Шрифт:
Интервал:
Закладка:
Снова я проснулся, когда один из стражников сменил другого, хотя произошло это без малейшего звука. Один следопыт отбросил одеяло и встал, а потом бесшумно растворился меж скалами, а второй завернулся в одеяло и превратился в неподвижный холмик. В темноте раздался сумрачный голос охотящейся ночной птицы.
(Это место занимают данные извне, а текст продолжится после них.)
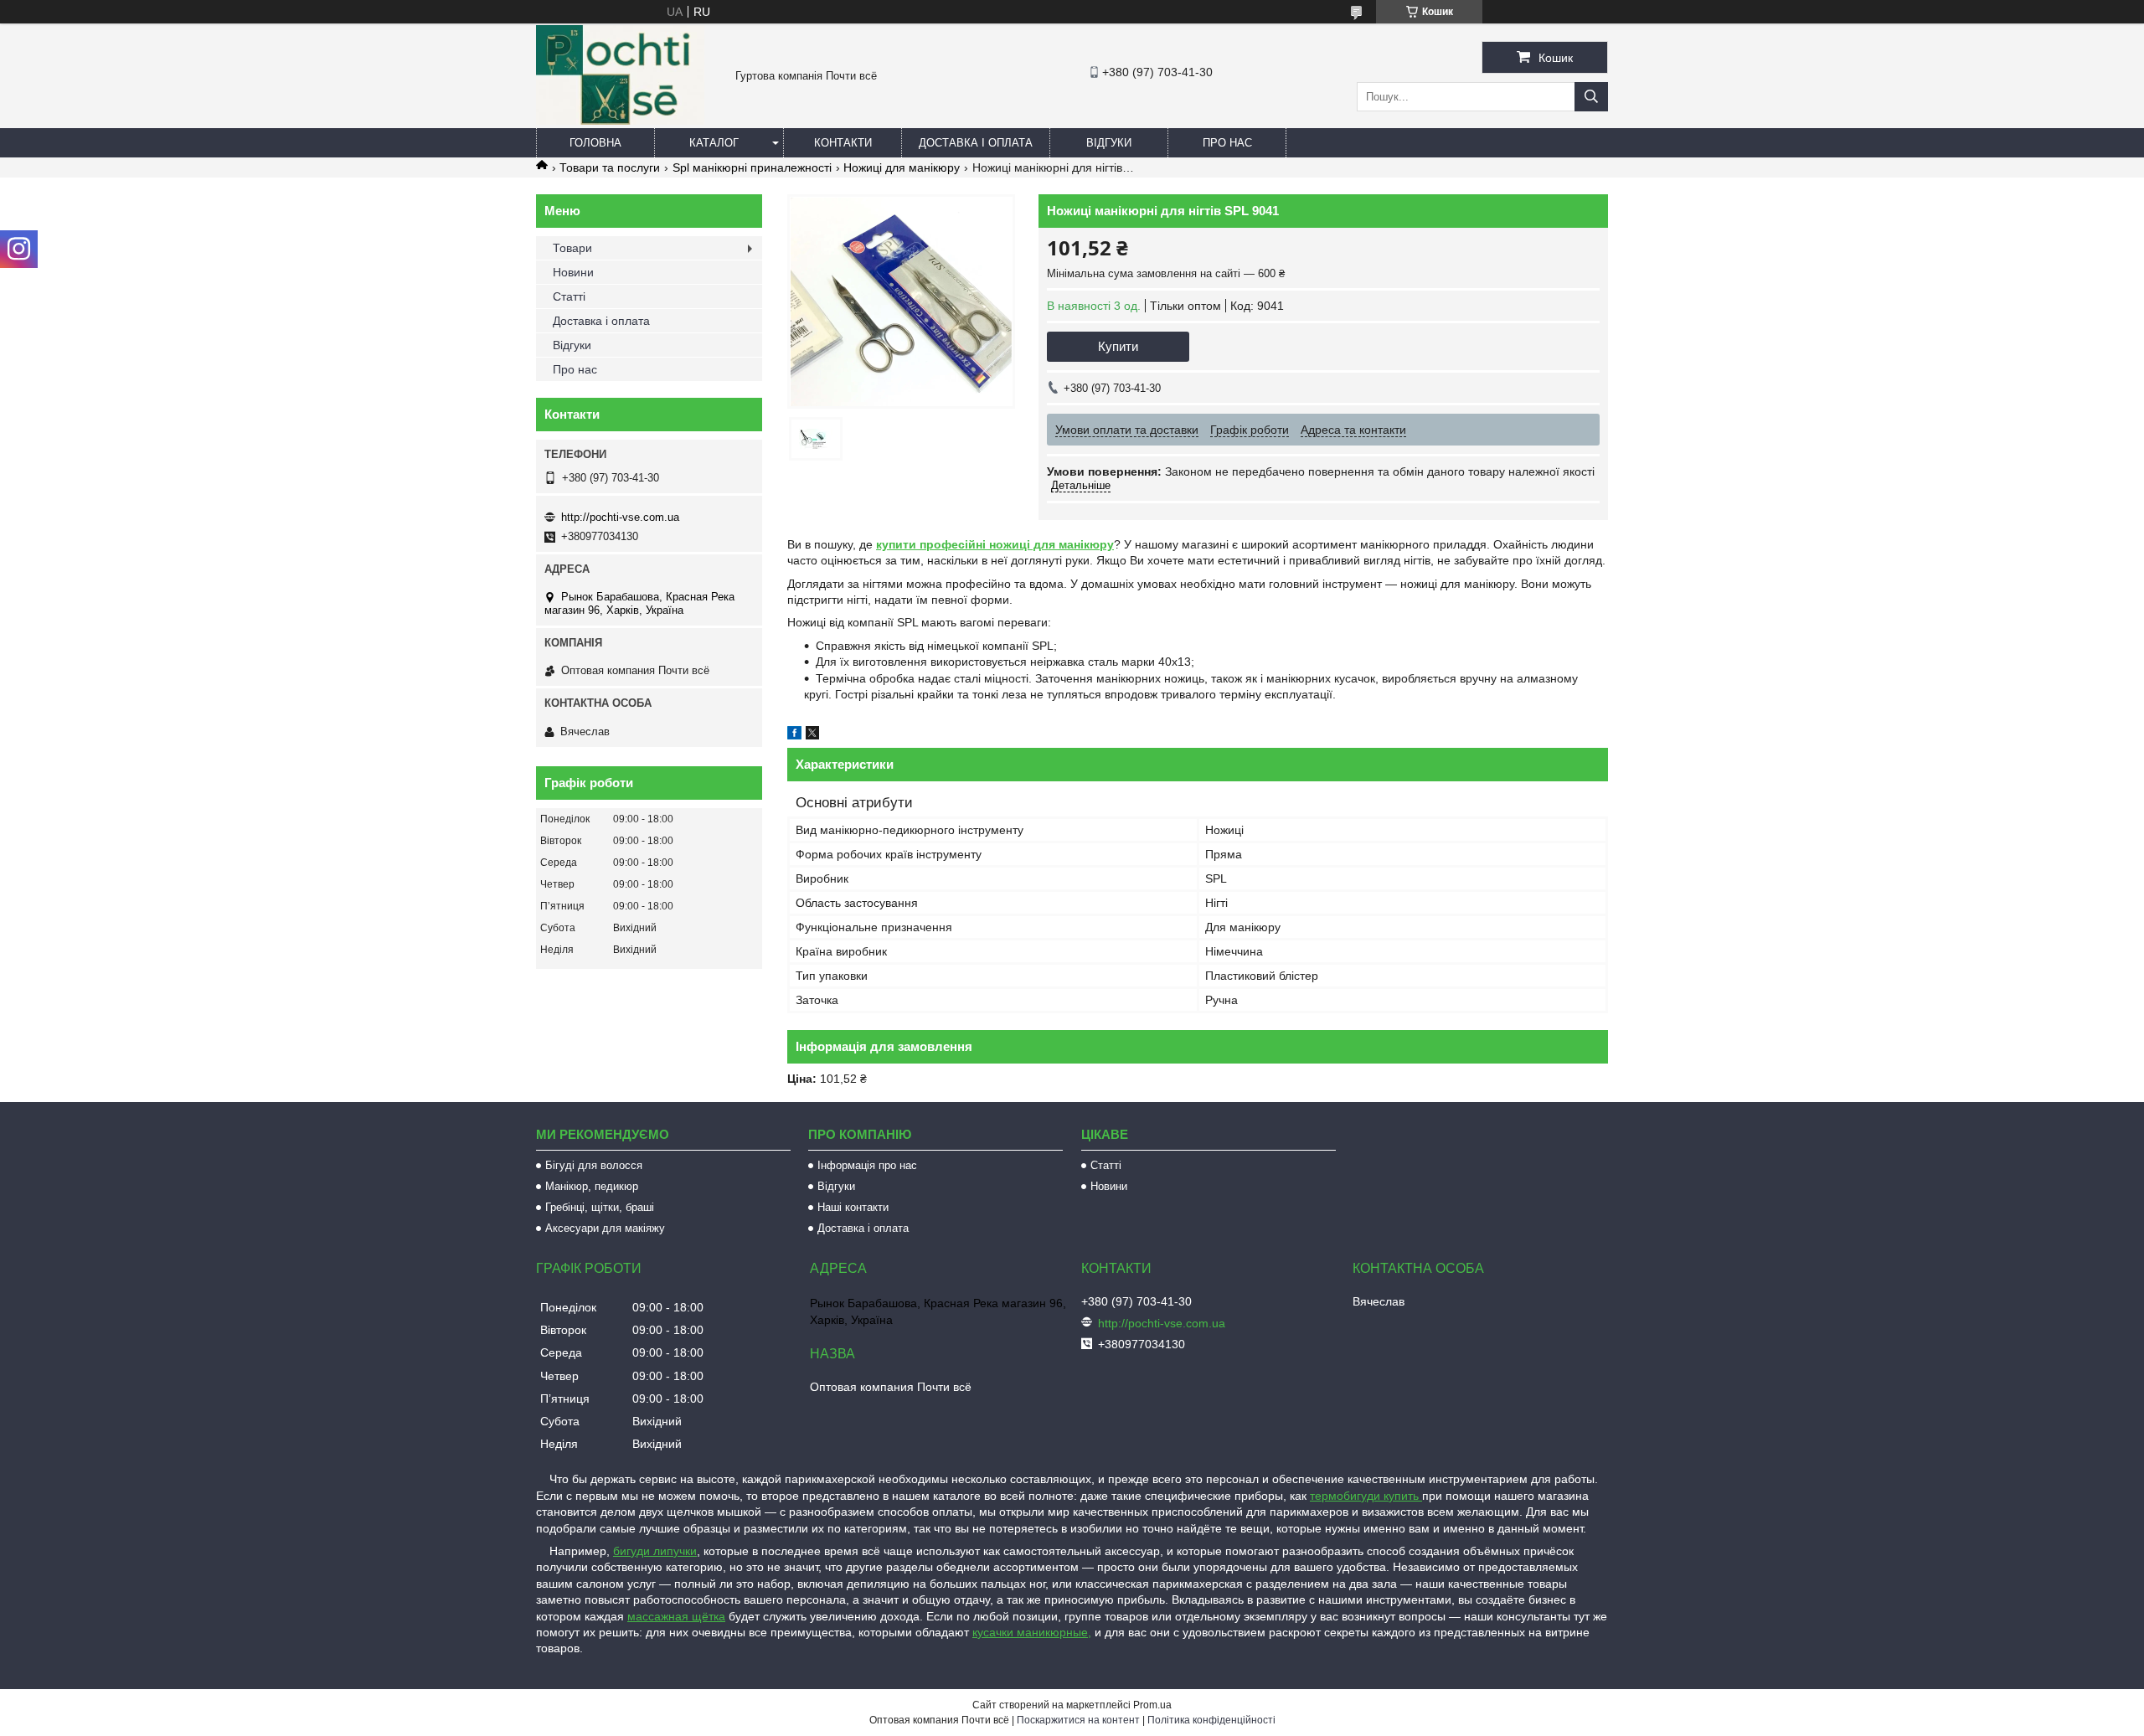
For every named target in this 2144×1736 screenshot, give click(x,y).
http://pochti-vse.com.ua (620, 517)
Только под утро я увидел мир глазами ройхо. Сон был другим, чем предыдущие. Я снова видел ночь, залитую странным рыжим светом. Слышал ужасный крик, видел, как тварь беспомощно мечется по берегу реки, которая для нее казалась вертящимися косами несущейся колесницы либо ревущей стеной огня. Я видел, как тварь рвет зубами тряпочку с толикой моей крови, пытаясь слизать хоть капельку ее, засохшей, а потом пускается бегом вдоль берега. Огромный, как телок, скальный волк, который без труда повалил бы и разорвал коня вместе со всадником, пил воду из ручья. Он завыл при виде упыря Мирах и кинулся наутек с поджатым хвостом, но та легко его догнала, как скакун догоняет козу. Я услышал полный ярости крик, мелькнули изогнутые когти, и волк издал короткий, испуганный скулеж, после чего был разорван в клочья. Ройхо лишь присела, удерживая его бьющееся тело, чтобы потянуться треугольными зубами к шее, а потом вновь помчалась дальше.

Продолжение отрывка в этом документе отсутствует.